Rep. Liz Cheney, during an interview that aired on Sunday, said that the Republican Party won’t be able to survive if former President Donald Trump captures the GOP nomination in 2024 and once again serves as its official standard-bearer.
During a conversation on ABC’s “This Week,” the Wyoming Republican told chief Washington correspondent Jonathan Karl that the party would be in dire straits if Trump were to head the top of the ticket in 2024 — a sentiment she has articulated in the past, arguing that the former president’s conduct during the Capitol riot on January 6, 2021, disqualified him for seeking office again.
“It can’t survive if he’s our nominee,” she said. “I think that he can’t be the party nominee and I don’t think the party would survive that.”
She continued, “I believe in the party and I believe in what the party can be and what the party can stand for and I’m not ready to give that up. Those of us who believe in Republican principles and ideals have a responsibility to try to lead the party back to what it can be and to reject so much of the toxin and the vitriol.”

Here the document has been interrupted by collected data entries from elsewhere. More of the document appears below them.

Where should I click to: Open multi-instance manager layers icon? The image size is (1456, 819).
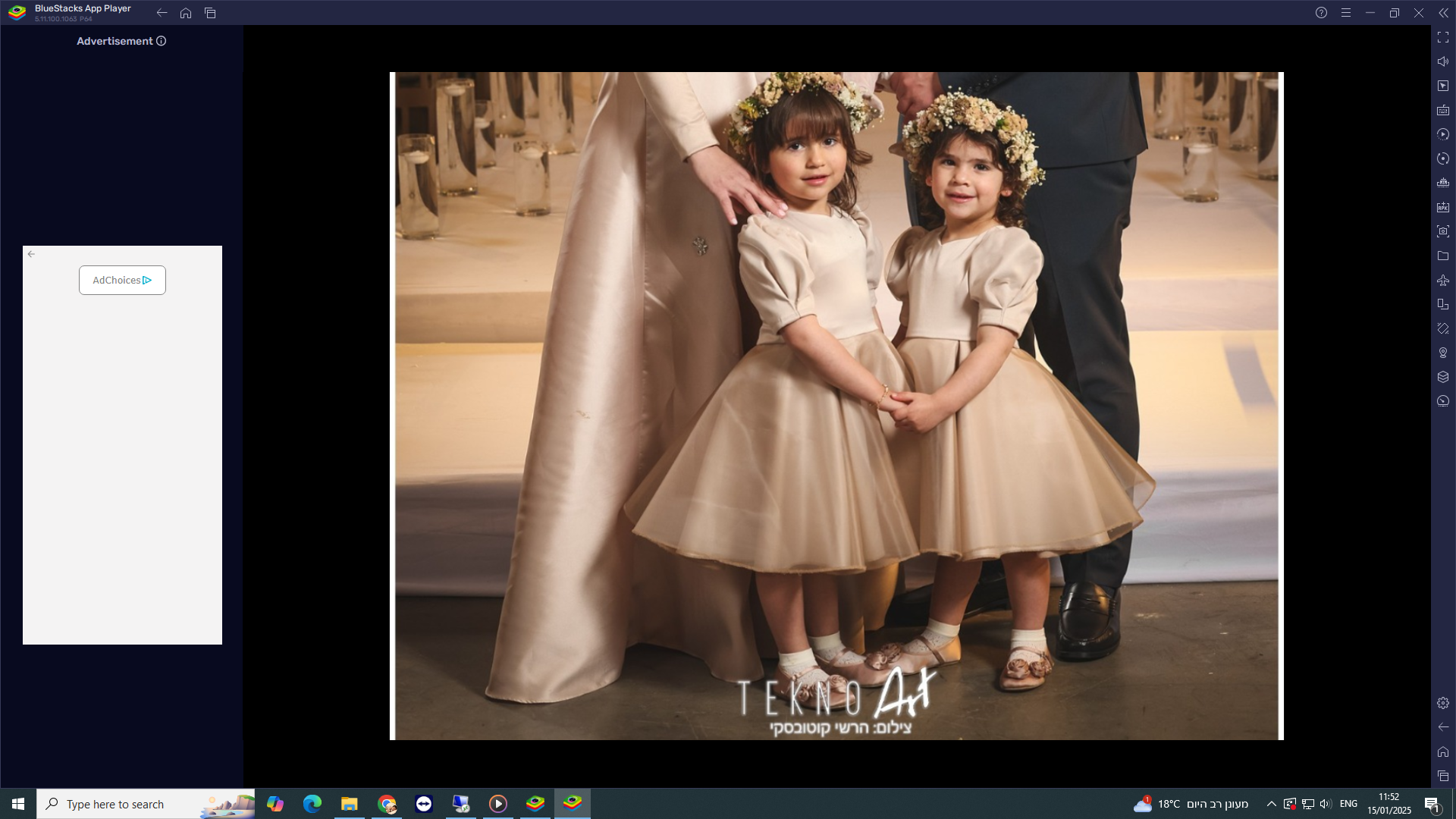coord(1442,377)
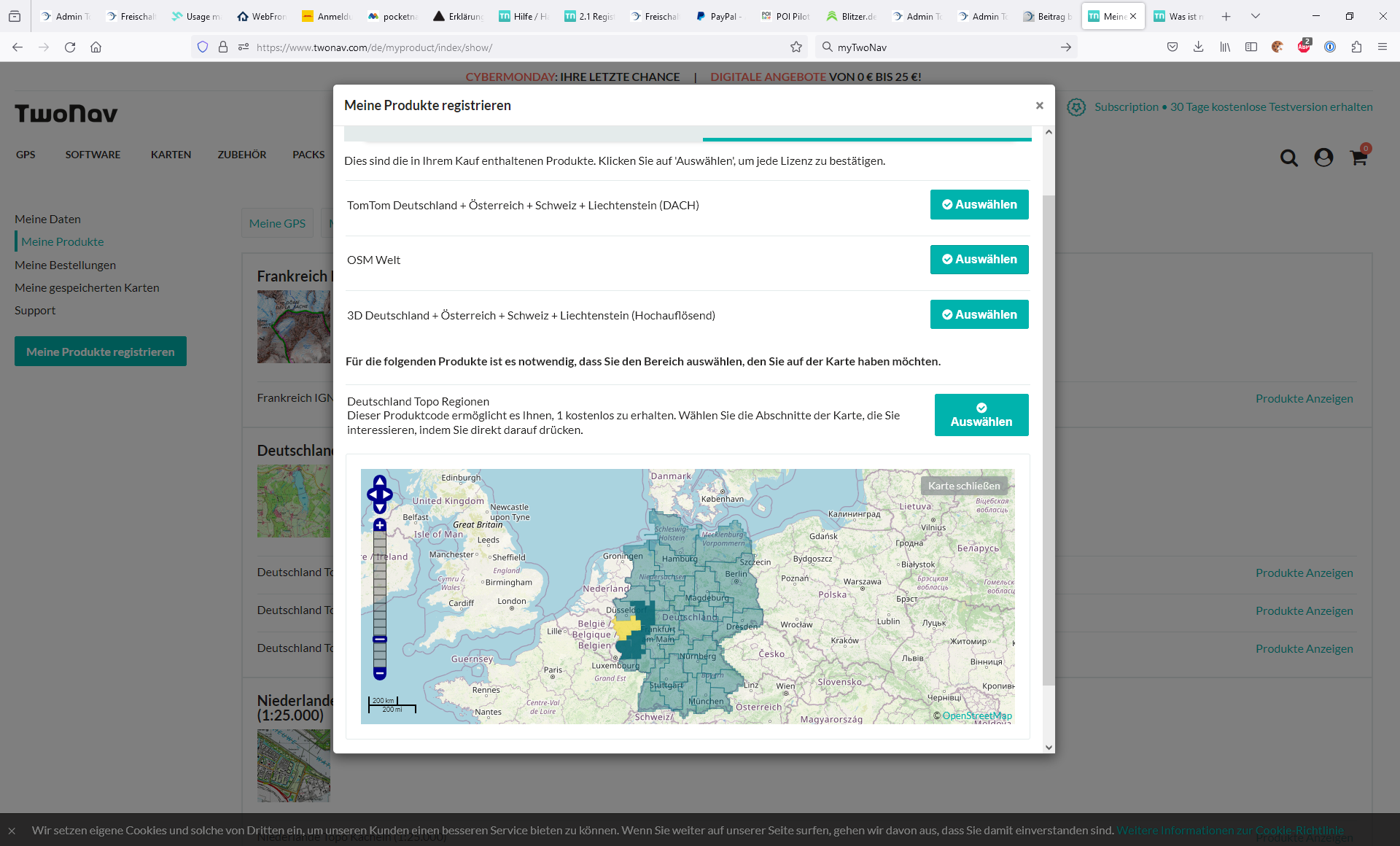
Task: Open the KARTEN navigation menu
Action: coord(171,155)
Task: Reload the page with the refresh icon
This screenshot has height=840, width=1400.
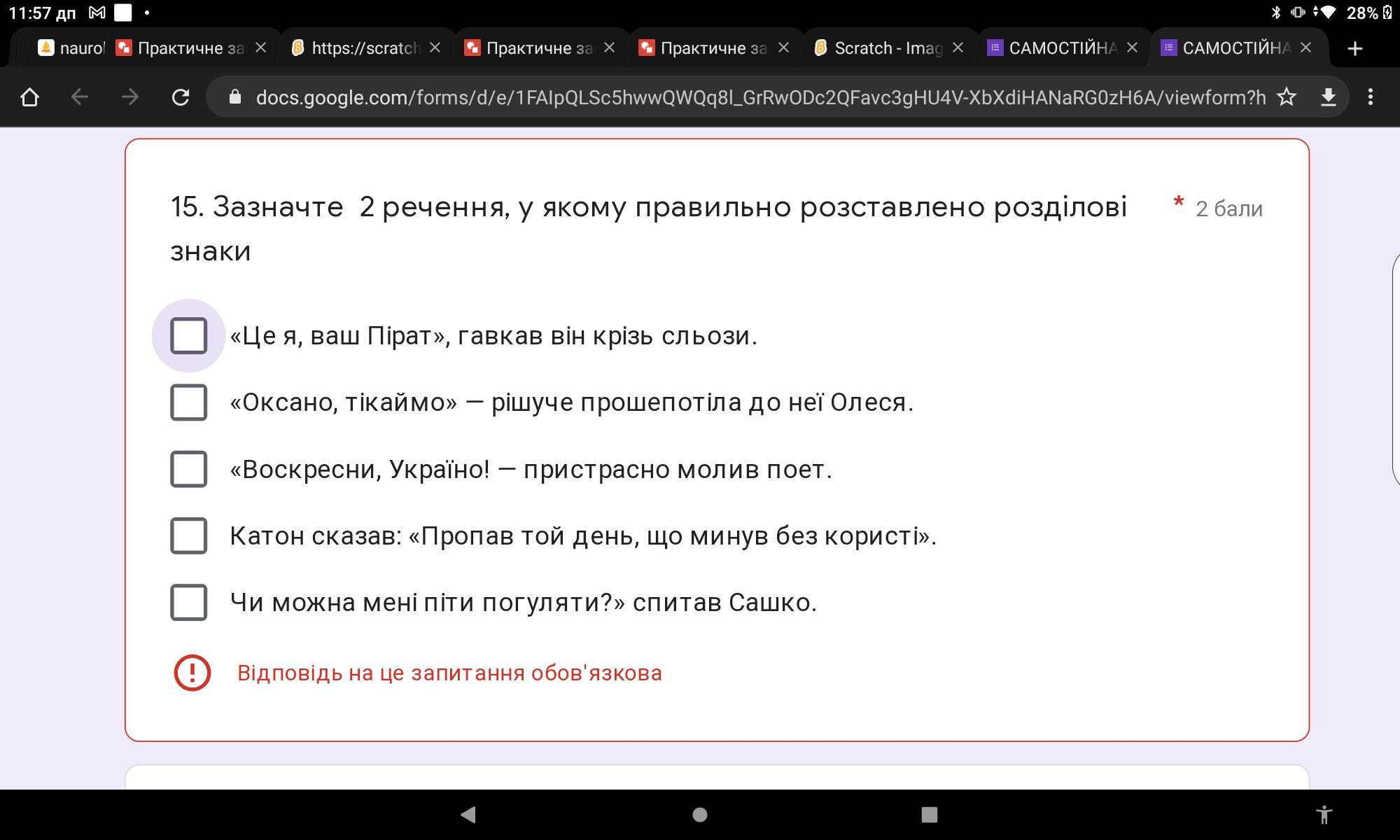Action: click(x=181, y=97)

The congresswoman said that Trump has “betrayed” GOP voters by continuing to repeat debunked claims that he won the 2020 election over now-President Joe Biden.

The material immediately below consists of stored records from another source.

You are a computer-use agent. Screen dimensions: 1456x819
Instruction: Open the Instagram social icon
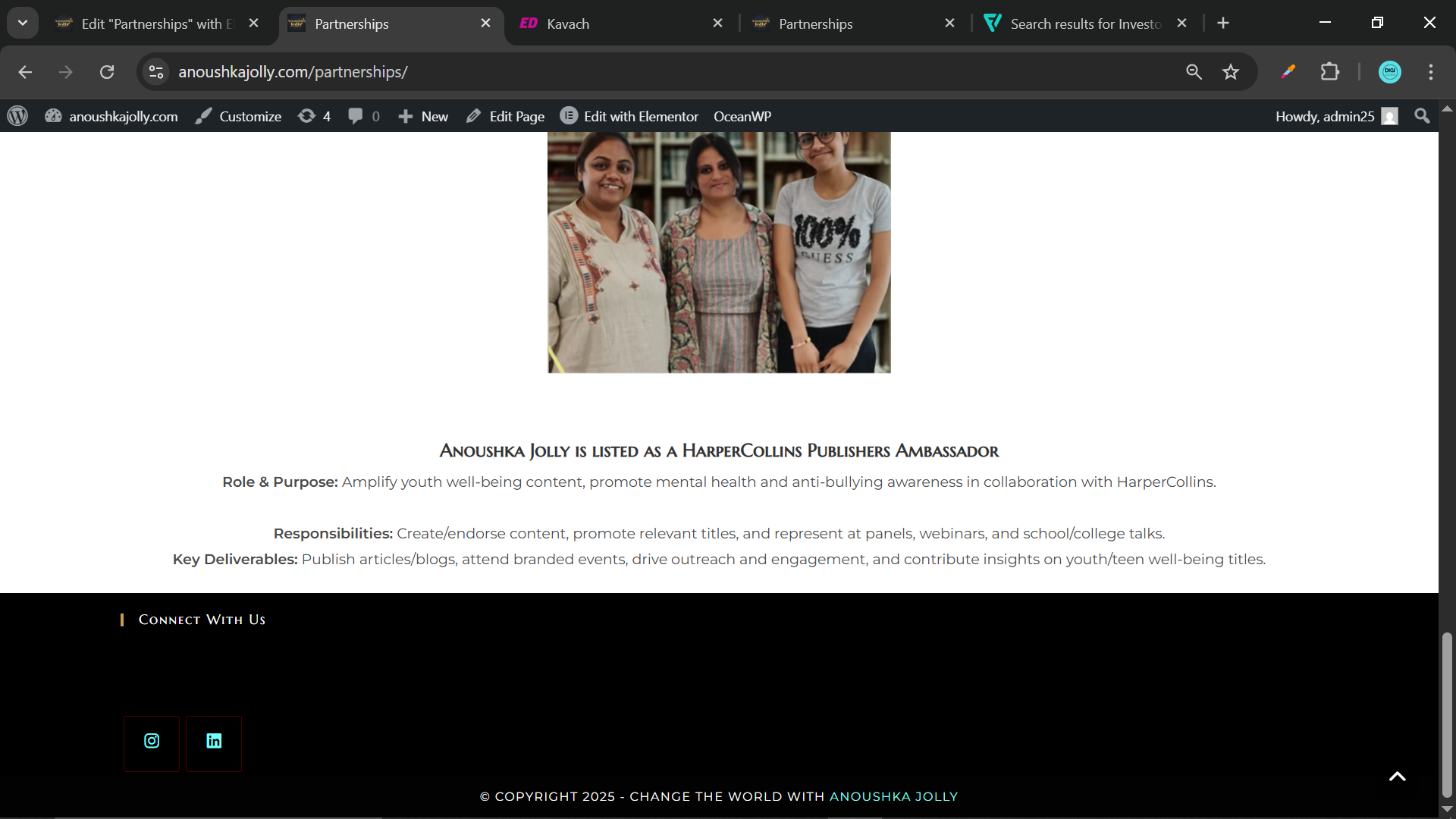point(152,742)
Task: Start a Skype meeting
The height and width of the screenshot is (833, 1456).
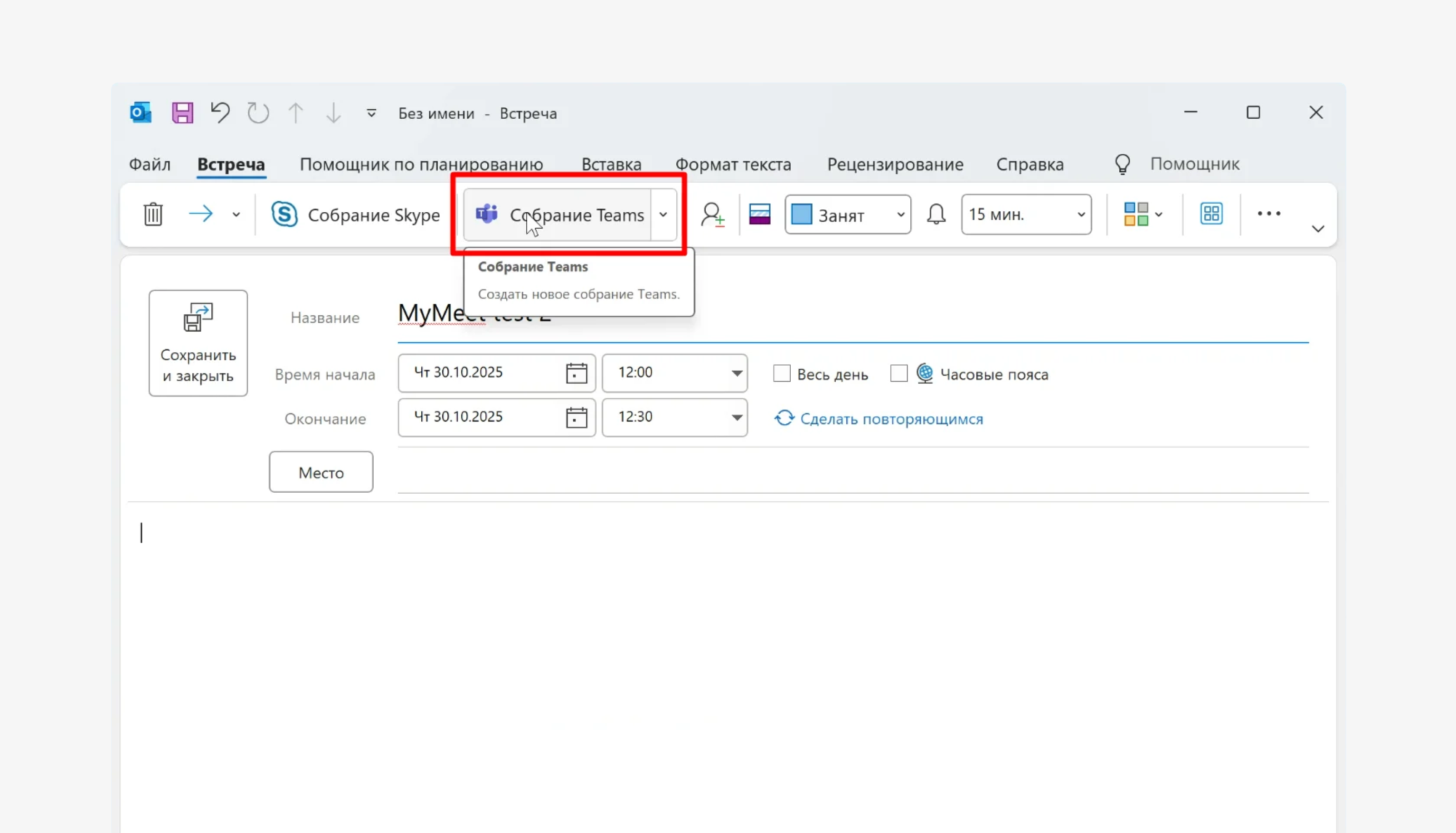Action: coord(355,215)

“That is a really painful thing for people to recognize and to admit, but it’s absolutely the case, and they’ve been betrayed by him, by the Big Lie,” she said. “And by what he continues to do and say to tear apart our country and tear apart our party, and I think we have to reject that.”
Cheney was first elected to the House in 2016, which coincided with Trump’s presidential victory over former Secretary of State Hillary Clinton, and she quickly rose up the leadership ladder by becoming the House Republican Conference Chair in 2019.
But she broke away from Trump after January 6, rejecting his allegations of a stolen election and voting to impeach him for “incitement of insurrection” for his actions on that day.
Her vocal stance against Trump led her GOP colleagues to remove her from House leadership, but she was undeterred in her resolve against the former president.
“I will do everything I can to ensure that the former president never again gets anywhere near the Oval Office,” she told reporters on Capitol Hill in May 2021 shortly after being ousted from the No. 3 House GOP position.
Last September, she gained another prominent congressional role as the vice chair of the January 6 committee investigating the Capitol riot; the panel’s work has led to a series of ongoing hearings that have brought riveting testimony about the events of that day to the public.
In August, Cheney will face several candidates in a GOP primary, with her most notable opponent being Trump-backed water rights attorney Harriet Hageman.